**EXCERTO FORNECIDO**
********************

2º - Por escritura de doação celebrada em 18 de Setembro de 1995, Alberto Ferreira e Margarida de Jesus declararam doar a A..., que por sua vez declarou aceitar, um prédio rústico, composto por terra inculta com pinhal e mato sito à Cumieira, limite e freguesia de Campo inscrito na matriz sob o art. 1308 e não descrito na Conservatória do Registo predial de Viseu – al. B).
3º - Por escritura pública lavrada no dia 11 de Janeiro de 1957, Daniel Martins dos Santos e esposa, Gracinda dos Santos Faria, declararam vender a Alberto Ferreira, que, por sua vez, declarou comprar “uma corte de terra de mato, sito à Cumieira, limite de Maria Madalena, freguesia do Campo” -
al. C).
4º - Os réus são donos de um prédio descrito como terra inculta com pinhal inscrito na matriz rústica sob o art. 1306º dessa freguesia de Campo – al. D).
5º - A estrema norte deste prédio e a estrema sul do prédio referido em A) confinam entre si – al. E).
6º - O réu construiu um muro de blocos de cimento para separação dos prédios aludidos em E), com a extensão total de cerca de 50 metros, em finais do mês de Abril de 1999 – al. F).
7º - O muro aludido em F) inicia-se junto ao arruamento alcatroado, no sentido sudoeste/nordeste, numa extensão de 25 metros – G).
8º - Na sequência do descrito em 6º e 7º os autores requereram a notificação judicial dos réus para em 30 dias reporem a situação existente antes da construção do aludido muro, destruindo-o e construindo outro nos limites que aqueles consideram correctos de ambos os prédios, declarando ainda que caso não o fizessem o fariam eles – al. H).



9º - Apenas a ré recebeu a referida notificação – al. I).
10º - Os autores procederam à demolição de parte do muro – al. J).
11º - Os réus voltaram a construir o aludido muro - al. L).
12º - Por força da prática dos factos aludidos em 10º foi instaurado o processo crime nº504/00 que correu os seus termos no 1º Juízo Criminal deste Tribunal, no qual foi homologado acordo quanto à matéria cível e houve desistência de queixa na parte criminal, conforme fotocópia de fls. 32 e 33 dos autos – al. M).
13º - O prédio referido em 1º confronta a norte com Manuel Simões – Resp. ques. 1º da Base Instrutória.
14º - E confronta do nascente com António Sá – qº. 2º.
15º - E confronta do sul com Maria Ferreira (ré) – qº. 3º.
16º - E confronta do poente com Matias Martins, hoje largo alcatroado pertencente a urbanização ali construída – qº. 4º.
17º - Os prédios aludidos em 1º e 4º, na estrema comum norte são delimitados por uma linha que parte de poente, junto ao largo alcatroado pertencente a urbanização nova ali construída – qº. 8º.

********************

**INFORMAÇÃO APRESENTADA**
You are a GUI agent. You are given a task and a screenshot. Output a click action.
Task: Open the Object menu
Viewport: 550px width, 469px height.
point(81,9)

********************

**TAREFA**
Diga se cada afirmação abaixo está de acordo com o excerto fornecido, respondendo sim ou não e citando as palavras do excerto que o decidem.
1. O muro construído pelo réu tinha, no total, cerca de 50 metros.
2. Os dois réus receberam a notificação judicial.
3. A escritura em que Alberto Ferreira comprou a terra de mato foi lavrada em 1995.

**RESULTADO DO EXERCÍCIO**
1. Sim: "com a extensão total de cerca de 50 metros".
2. Não: "Apenas a ré recebeu a referida notificação".
3. Não: "Por escritura pública lavrada no dia 11 de Janeiro de 1957".